Everything You Should Know About Blood Clots

How much do you know about blood clots? The term "blood clot" is commonly used to describe blood that has changed from a liquid to a gel-like or semisolid state (per Healthline). This can also be referred to as a thrombus. Although not always serious, blood clots can impede blood circulation, cause painful symptoms, impact a person's quality of life, and lead to dangerous health conditions. It is important to understand that blood clots don't only occur in the elderly or those with underlying health issues. Verywell Health shares that there are many potential risk factors involved, including genetics.

According to the Centers for Disease Control and Prevention, an estimated 900,000 people experience blood clots each year. Perhaps even more alarming, as many as 100,000 people die from them annually. Early diagnosis and treatment are crucial in order to prevent serious complications, including death. Below, we cover everything you should know about blood clots. If you have concerns about your circulatory health, we recommend talking to your doctor as soon as possible.

If you are experiencing blood clot symptoms like pain, swelling, cramping, redness, warm skin, shortness of breath, coughing, or fever, please seek immediate medical evaluation.

★ ★ ★ ★ ★ ★ ★

### Questions
a. Copy the stretch of the blood clots text from "How much do" through "involved, including genetics." word for word.
b. Proceed with the text on blood clots, picking up right after its last sentence.

### Dataset excerpts

★ ★ ★ ★ ★ ★ ★

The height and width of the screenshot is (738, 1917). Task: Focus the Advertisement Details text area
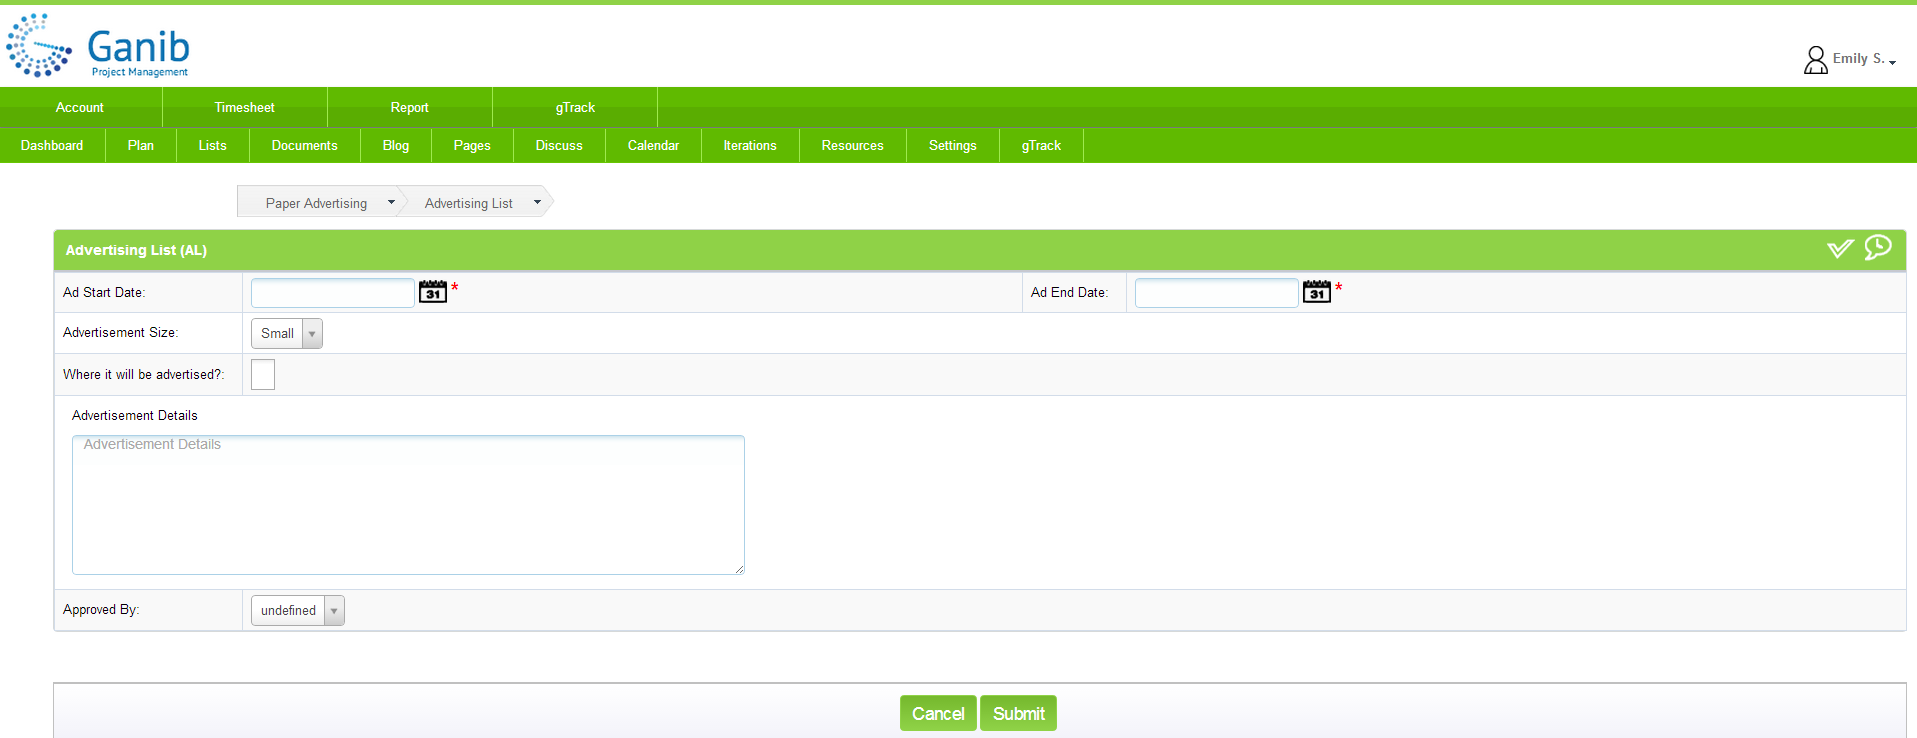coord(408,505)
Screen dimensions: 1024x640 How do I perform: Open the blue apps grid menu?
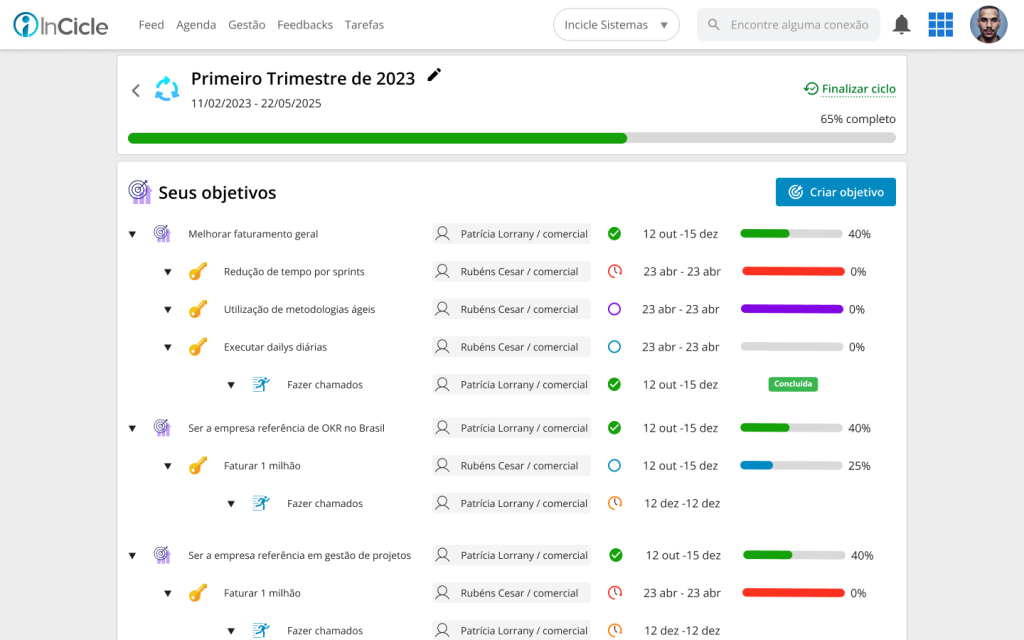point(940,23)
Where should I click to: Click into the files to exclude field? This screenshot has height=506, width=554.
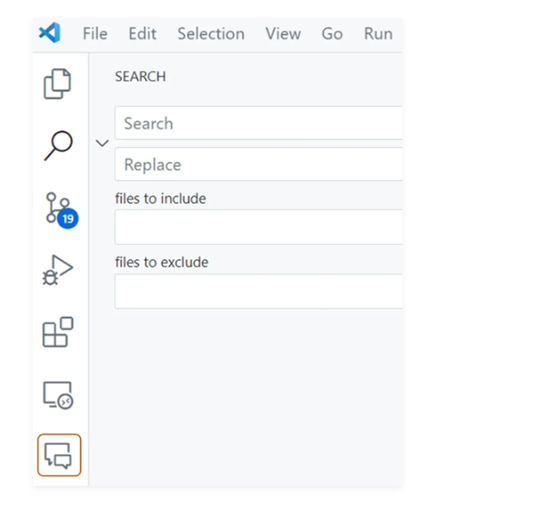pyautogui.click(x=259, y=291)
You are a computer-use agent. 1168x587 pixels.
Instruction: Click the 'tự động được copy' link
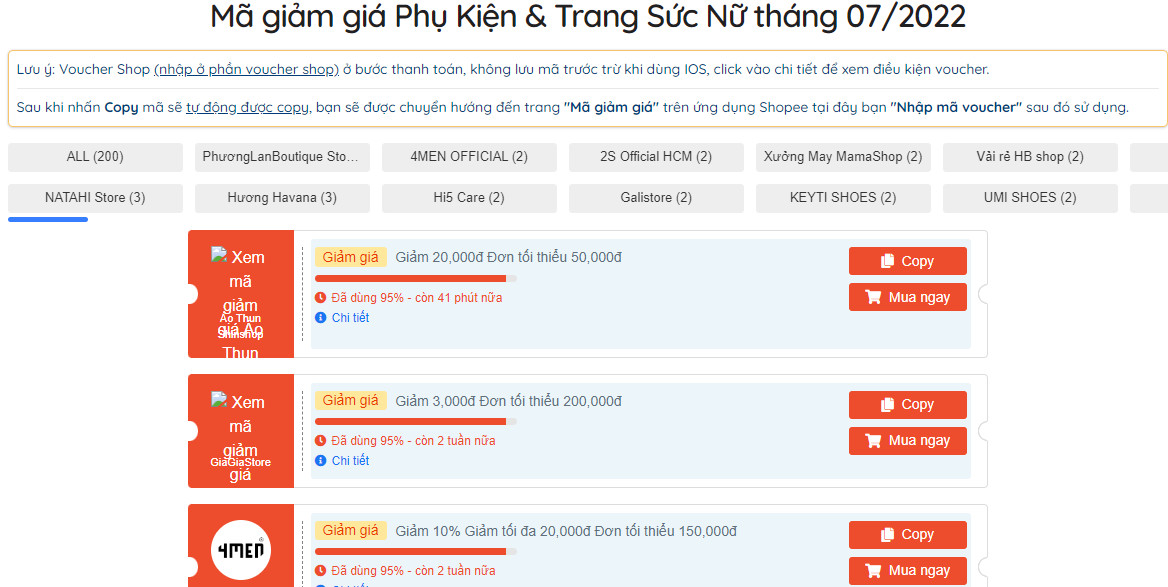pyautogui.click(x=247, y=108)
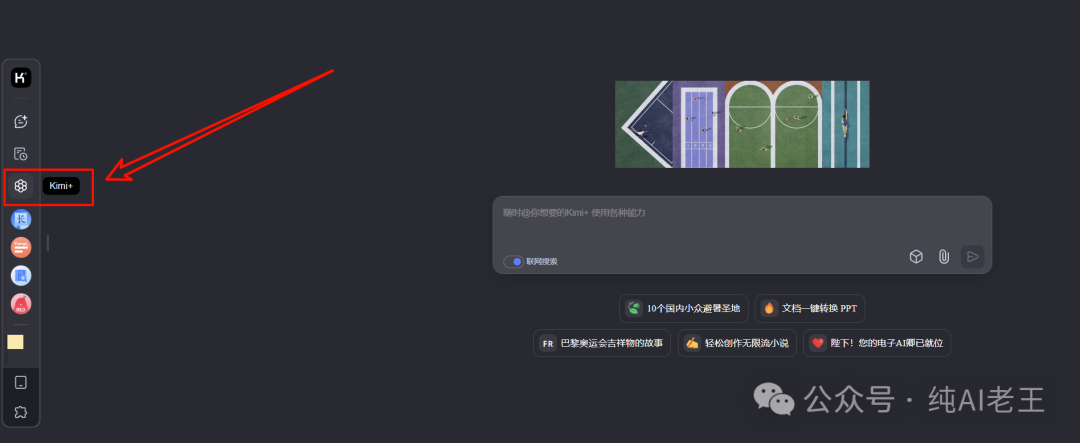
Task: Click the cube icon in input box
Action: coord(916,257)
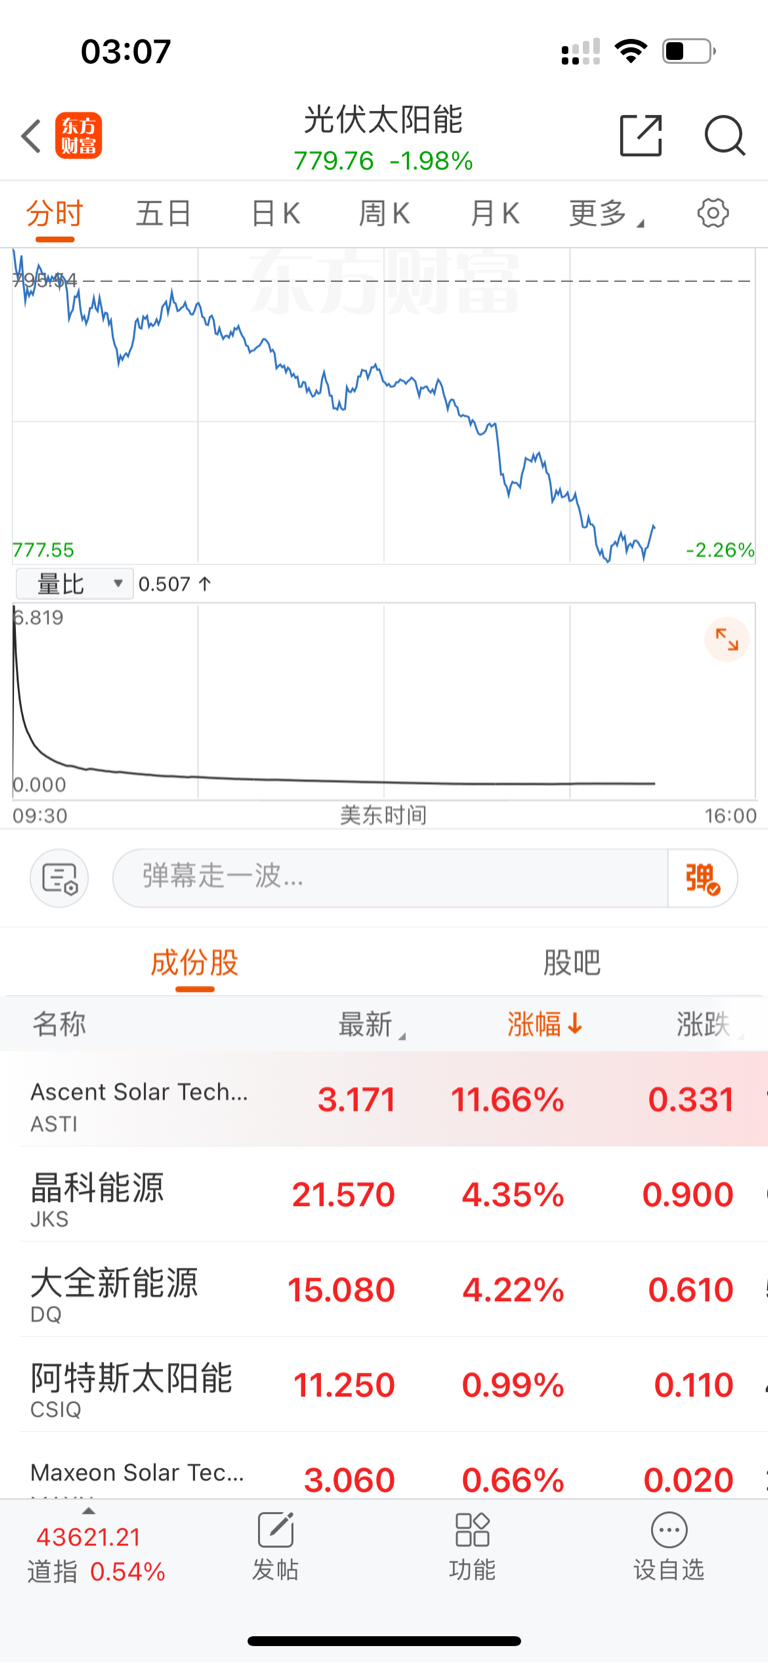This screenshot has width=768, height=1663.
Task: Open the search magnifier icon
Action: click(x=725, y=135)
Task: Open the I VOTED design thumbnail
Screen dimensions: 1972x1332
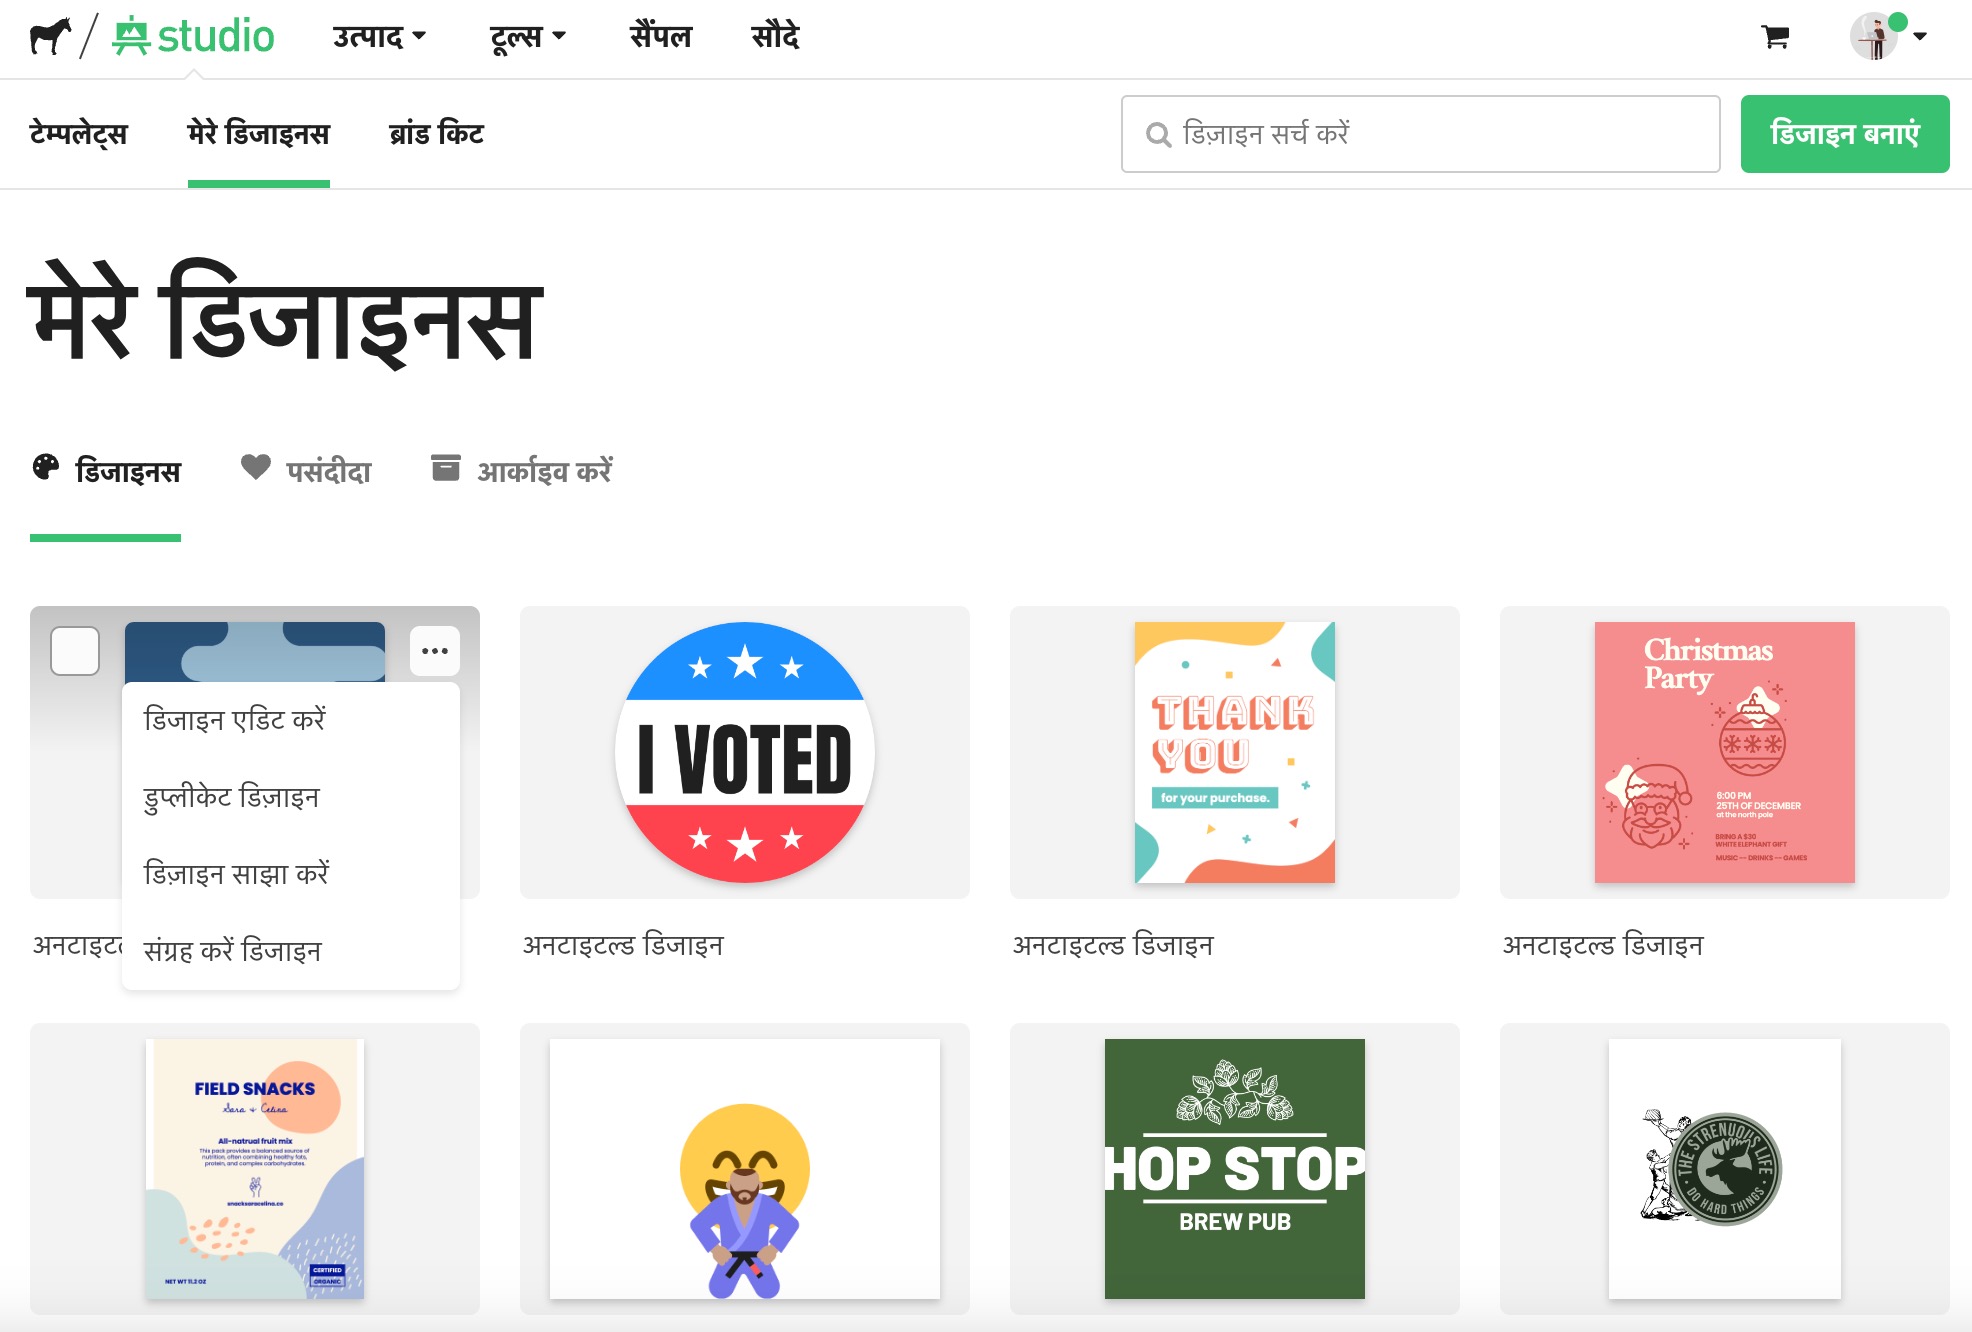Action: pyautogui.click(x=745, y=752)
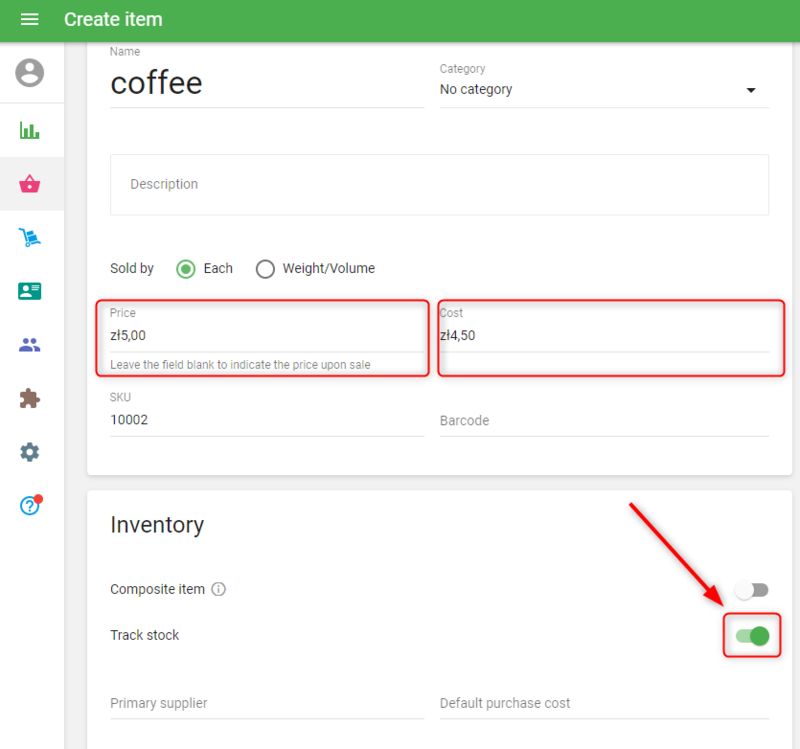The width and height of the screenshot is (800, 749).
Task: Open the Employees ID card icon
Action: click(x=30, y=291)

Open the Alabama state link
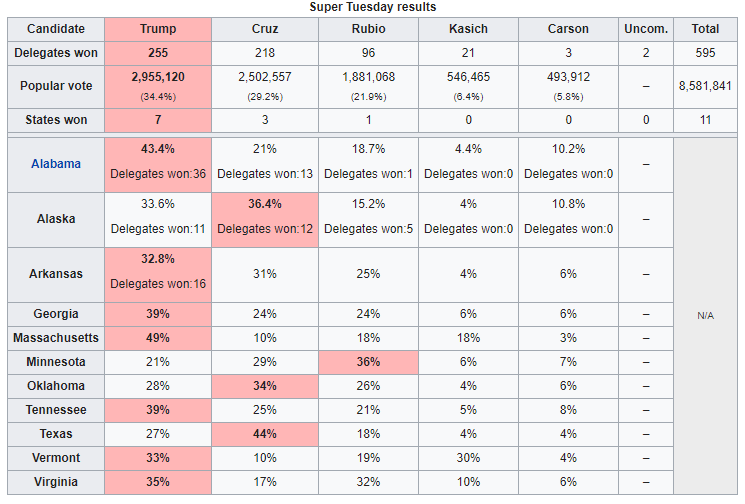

★ ★ ★ ★ ★ ★ ★

### Answers given
a.
How much do you know about blood clots? The term "blood clot" is commonly used to describe blood that has changed from a liquid to a gel-like or semisolid state (per Healthline). This can also be referred to as a thrombus. Although not always serious, blood clots can impede blood circulation, cause painful symptoms, impact a person's quality of life, and lead to dangerous health conditions. It is important to understand that blood clots don't only occur in the elderly or those with underlying health issues. Verywell Health shares that there are many potential risk factors involved, including genetics.

b.
Blood clotting is not always a bad thing

There's little doubt that blood clots can be dangerous. But did you know that blood clotting (coagulation) is often beneficial? If blood did not clot, you could eventually bleed to death from even a minor scrape (via Harvard Health). In other words, blood clotting is an integral part of the body's normal healing process.

For a better understanding of how wounds heal, Johns Hopkins Medicine explains that mere seconds to minutes after a cut begins to bleed, "blood cells start to clump together and clot, protecting the wound and preventing further blood loss." Next, your blood vessels open up to bring in fresh oxygen, nutrients, and red blood cells to the site. These essential elements aid healing and help build new tissue. The rebuilding process leads to scabbing and new tissue strengthening, which usually takes around three months. During this time, you may experience some symptoms at the site, like "stretching, itching, and even puckering," according to Johns Hopkins. Depending on wound severity, the entire healing process could take months or even years. Chronic wounds, or wounds that take a long time to heal, sometimes occur when a wound doesn't receive enough oxygenated blood.

After an injury eventually heals, the body usually dissolves the involved blood clot naturally (per Hematology). Sometimes, blood clots can form within veins or arteries that are not due to injury. This type of blood clot is generally considered more serious and may require treatment.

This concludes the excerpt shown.